Dudley mengatakan selama dekade terakhir, gagasan jihad cinta terkadang memudar setelah dibantah oleh polisi atau penyelidikan hukum, hanya untuk muncul kembali di waktu, wilayah, atau komunitas yang berbeda. Bahkan telah menyebar ke diaspora India dan kelompok minoritas non-Muslim di India. Umat Kristen, Sikh, dan Budha juga mengeluhkan ancaman jihad cinta.
Menurut Dedley, kekuatan hoaks sebagai ancaman gender (ancaman yang mempermainkan stereotip gender seperti gagasan perempuan tidak berdaya dan membutuhkan perlindungan) dapat dilihat di bagian komentar menanggapi opini baru-baru ini dari kontributor Washington Post Rana Ayyub melawan penyebaran teori jihad cinta.

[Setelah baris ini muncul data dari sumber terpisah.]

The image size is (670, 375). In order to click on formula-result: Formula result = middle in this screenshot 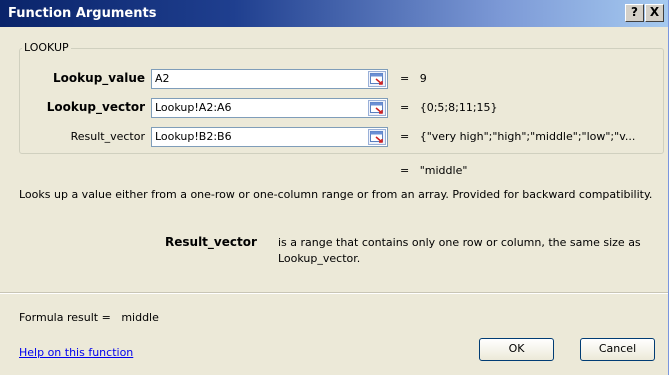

Seorang komentator kritis memperingatkan tentang pria Muslim di mana pun secara aktif mencari gadis muda non-Muslim yang mudah terpengaruh. Kekuatan ancaman demografis (ketakutan minoritas akan segera melebihi mayoritas) dapat dilihat di komentar lain yang membela gagasan cinta jihad dengan mengklaim ada formula romantis politik yang berpola jelas dan sinis oleh umat Islam untuk meningkatkan pijakan mereka.
Apakah teori konspirasi cinta jihad akan bertahan?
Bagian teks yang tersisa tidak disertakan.